What’s my plan? Do I have one? I want to feed three blog to feed into the aggregator’s maw but have no plans. Planning gets in the way of navigating chaos, an inherently intuitive process. “Intuitive planning” has the ring of a top 10 on anyone’s oxymoron list. So does “planned intuition.”

I have ideas, two, maybe more. If you count NaNoWriMo as an ur-MOOC (for another post), both involve other MOOCs. They don’t fit into “Make Cycles”  either. Meh. I’m with Rebecca Hogue’s rule of thumb: fit what you do in a MOOC  to your needs, not the course’s design or  syllabus. That expectation, even in the most connecitvist models, is always problematic for me since I am not actively teaching (unless you count blogging to educate my constituencies and community outreach as stealth teaching) and thinking of other purposes. 

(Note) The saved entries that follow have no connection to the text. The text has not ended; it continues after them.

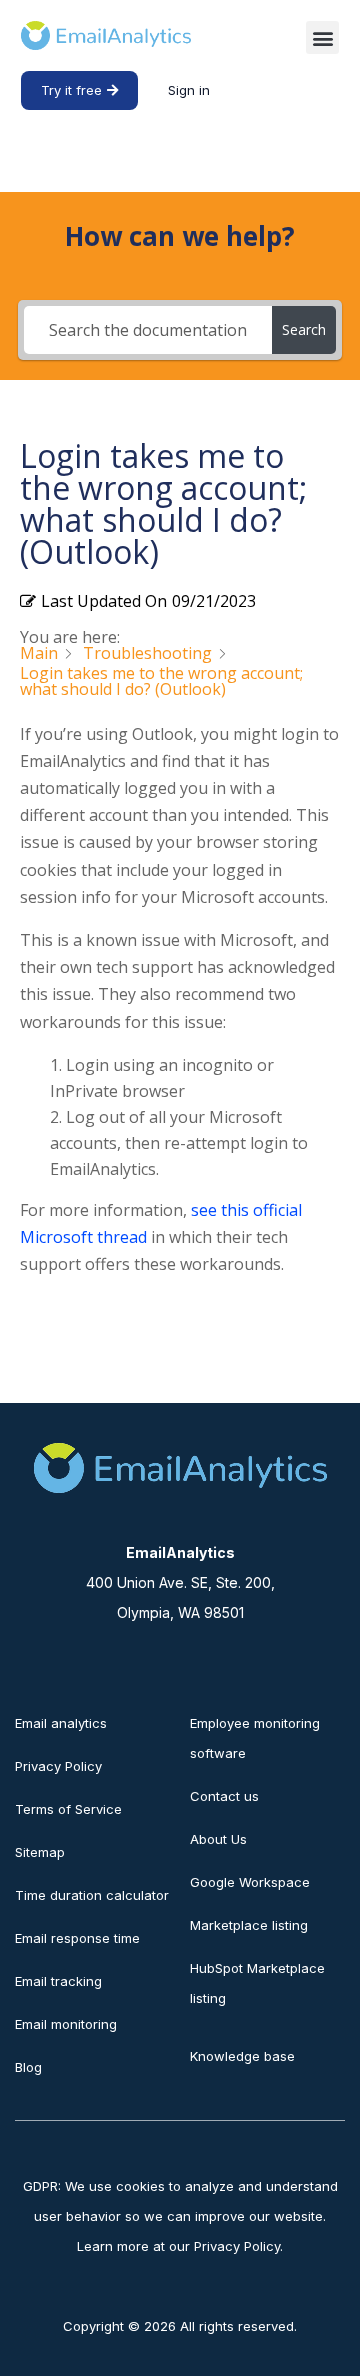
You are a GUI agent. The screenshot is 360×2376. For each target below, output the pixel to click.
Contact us (224, 1796)
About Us (218, 1839)
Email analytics (61, 1723)
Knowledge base (242, 2056)
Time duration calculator (92, 1895)
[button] (322, 37)
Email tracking (58, 1981)
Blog (28, 2067)
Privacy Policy (58, 1766)
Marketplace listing (249, 1925)
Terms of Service (68, 1809)
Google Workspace (250, 1882)
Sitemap (40, 1852)
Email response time (77, 1938)
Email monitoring (66, 2024)
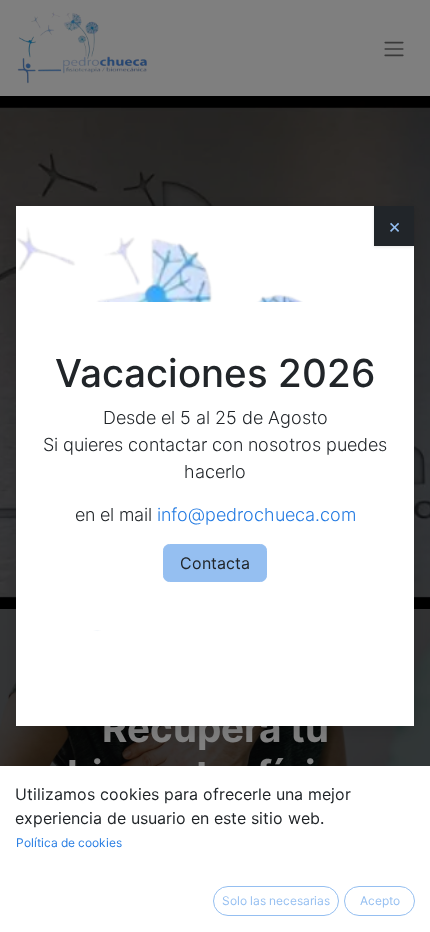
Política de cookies (69, 842)
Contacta (215, 563)
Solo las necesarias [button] (276, 900)
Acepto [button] (380, 900)
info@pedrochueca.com (256, 514)
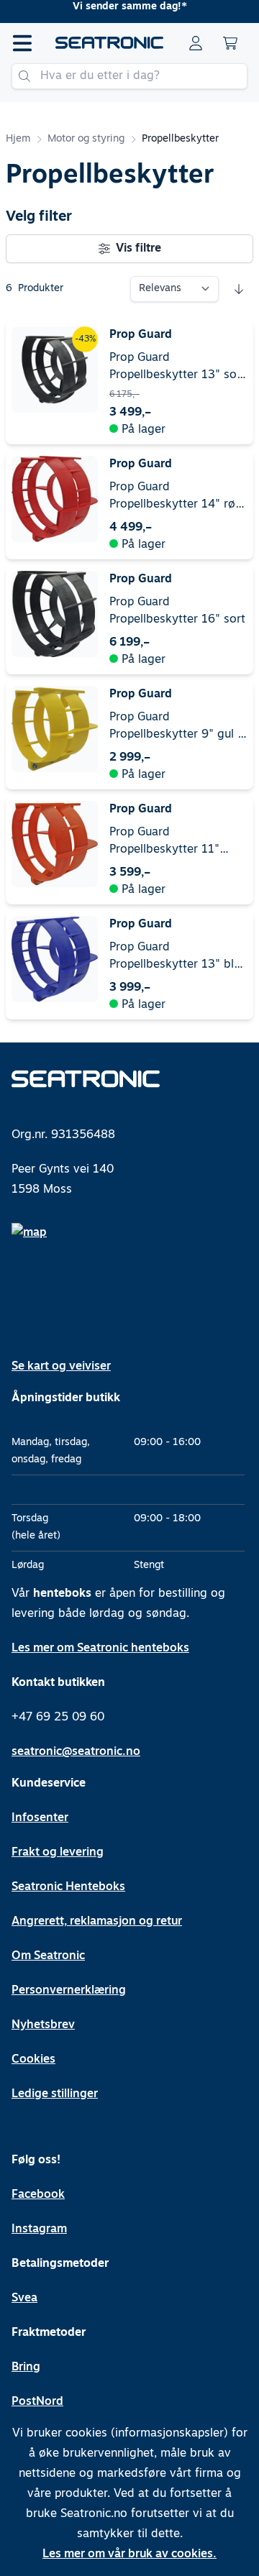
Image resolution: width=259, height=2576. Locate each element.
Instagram (39, 2229)
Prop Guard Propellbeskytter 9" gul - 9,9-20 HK (175, 727)
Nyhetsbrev (43, 2025)
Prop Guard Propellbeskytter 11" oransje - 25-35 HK (164, 842)
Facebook (38, 2195)
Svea (24, 2298)
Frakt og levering (58, 1852)
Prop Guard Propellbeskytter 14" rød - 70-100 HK (175, 497)
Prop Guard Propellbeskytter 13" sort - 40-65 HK (177, 368)
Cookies (33, 2060)
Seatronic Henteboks (68, 1887)
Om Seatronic (48, 1956)
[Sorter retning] (238, 289)
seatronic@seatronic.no (76, 1752)
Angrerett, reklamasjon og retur (97, 1922)
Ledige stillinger (55, 2094)
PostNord (37, 2402)
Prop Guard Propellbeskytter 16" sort (177, 611)
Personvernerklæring (69, 1991)
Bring (26, 2367)
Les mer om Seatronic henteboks (100, 1648)
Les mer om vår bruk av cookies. (129, 2554)
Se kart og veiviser (61, 1366)
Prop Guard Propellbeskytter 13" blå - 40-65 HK (174, 957)
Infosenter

I have already blogged about the first one on Computers, Language, Writing: NaNo/clmooc as digital Reese’s peanut butter cup. The second would be “MOOC making,” e.g. folding City MOOC “planning” project into a Make for Making Connected Learning. Other, less elaborate, notions include ATC, working out way to reduplicate apps with basic programs like Paint, collecting makes by other names, etc. 

Delineating the blogs: CWL is, as its name suggests, about computer mediated writing and language learning, a broad topic that fits some moocs better than others, It also relates to my teaching areas. 

Et tu, mooc? originated as an experiment, a single topic blog just for #etmooc because the etmooc aggregator did not do Tumblr. #clmooc does. Some course takers (followers, participants, drop ins, sporadically active visitors, and so on) start a blog just for a course. Occasionally, that blog survives the course. I’m recycling it to more general, multi-mooc use for those occasions that don’t align well with CWL. I’ll blog about MOOC Making here

Others use an existing blog. WordPress bloggers can designate separate tabs for different categories. WP signposts me into the third MOOC blog, appropriately named MOOC Madness (that I came up with before it entered general usage). I have a deliberately frivolous template ~ balloons floating on a purple background ~ and use it mostly to reblog different kinds of “about MOOC” articles and posts, with occasional breaks to reflect on them.